New Delhi: Congress MP Shashi Tharoor, on Friday, August 8, publicly supported Leader of Opposition Rahul Gandhi's damning accusations of electoral fraud against the Bharatiya Janata party (BJP) and the Election Commission of India (ECI), marking a rare alignment with the party high command after months of friction.
Backing Gandhi's claims of large-scale manipulation in the 2024 Lok Sabha polls, Tharoor termed the allegations "Serious questions which must be seriously addressed."
Here's What Tharoor Said
Taking to X, the senior MP wrote, "Our democracy is too precious to allow its credibility to be destroyed by incompetence, carelessness or worse, deliberate tampering." He also urged the ECI to respond transparently and "clear the air."
Tharoor's endorsement of the party’s official line comes after a phase of uneasy relations with Congress leadership. His recent praise for Prime Minister Narendra Modi and sharp critiques of the Emergency period had distanced him from the central leadership, a fact BJP repeatedly highlighted to needle the Congress.

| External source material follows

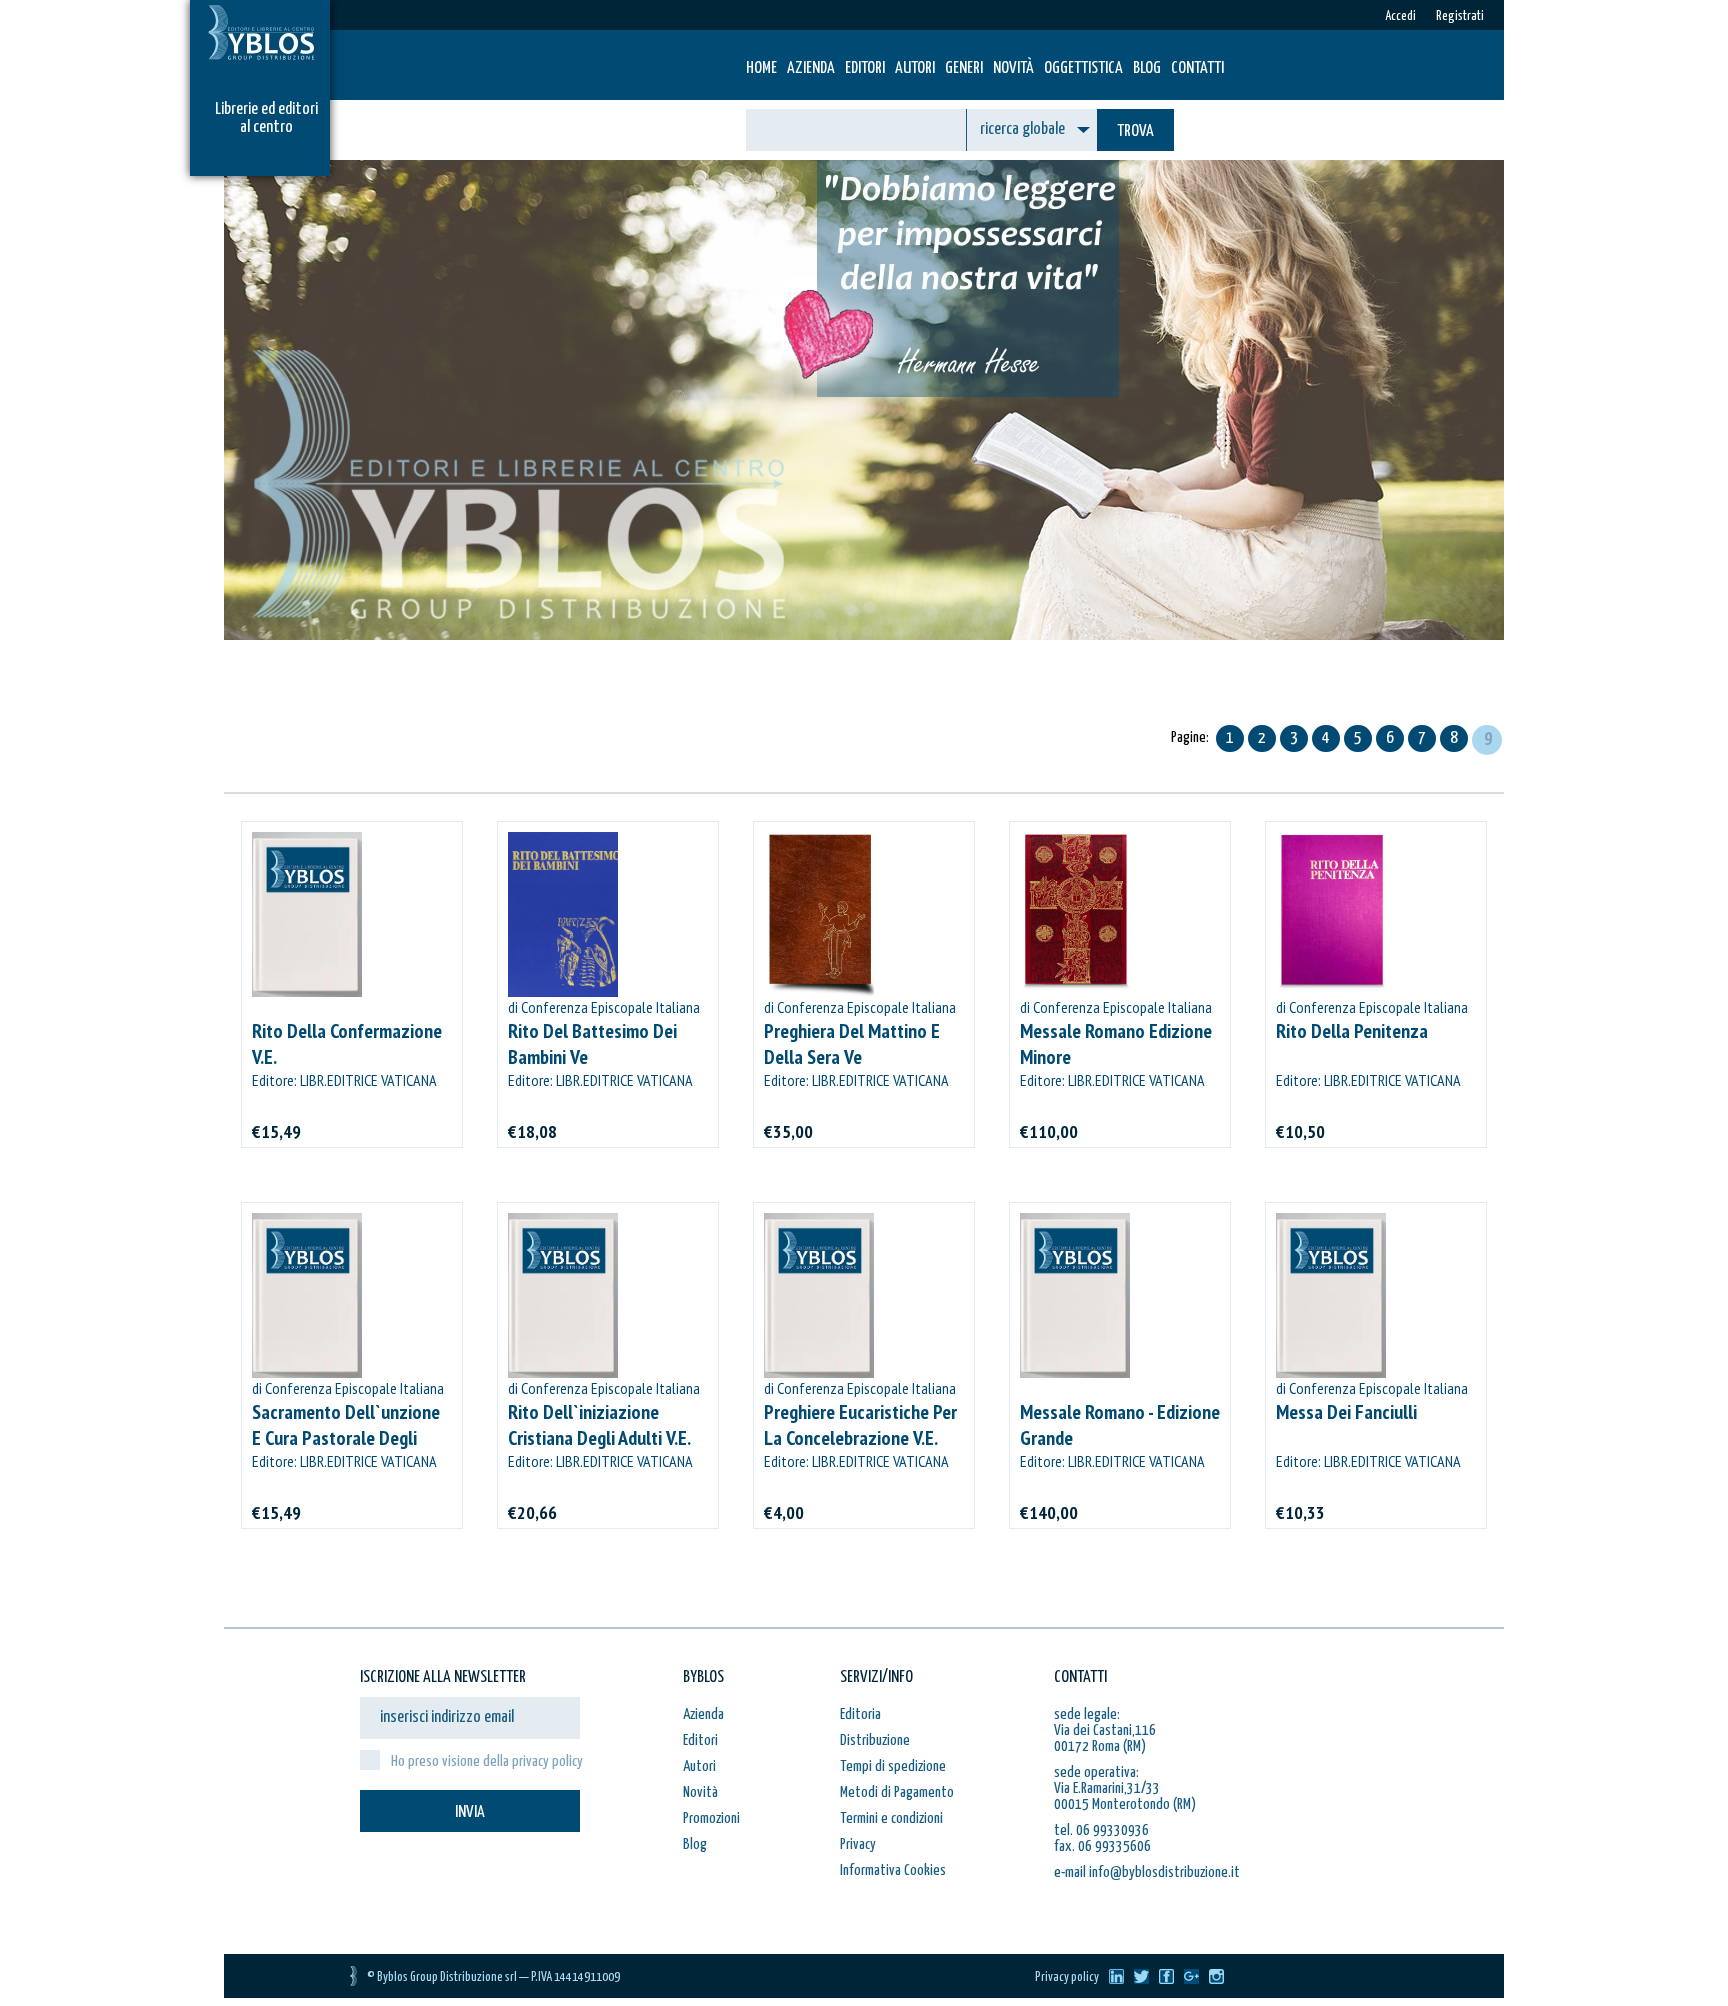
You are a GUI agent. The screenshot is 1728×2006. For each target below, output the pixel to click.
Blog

Have a look at his entire statement here:
Gandhi Alleges EC-BJP Nexus
Gandhi's press briefing triggered a political storm, after he accused the EC of colluding with the BJP to engineer a "choreographed" election. Calling it a "huge criminal fraud," Gandhi claimed that machine-level manipulation had taken place, most notably in Karnataka's Mahadevpura assembly segment.
He alleged the BJP gained an "inflated lead of 1,14,046 votes" in the area, helping it clinch the Bengaluru Central seat by just over 32,000 votes, despite Congress reportedly leading in most other segments.
Demanding access to machine-readable voter data from the last 10–15 years and CCTV footage from polling stations, Gandhi said, "If the EC does not give us machine-readable data for the past 10-15 years and the CCTV footage, they are partaking in the crime."
BJP Dismisses Charges
The BJP hit back, rubbishing Gandhi's remarks as "bogus claims" and accusing him of "insulting voters."
The ruling party said that the allegations were born out of "frustration and anger" over the Congress's repeated electoral failures, adding that voters would continue to reject such "irresponsible and shameless conduct."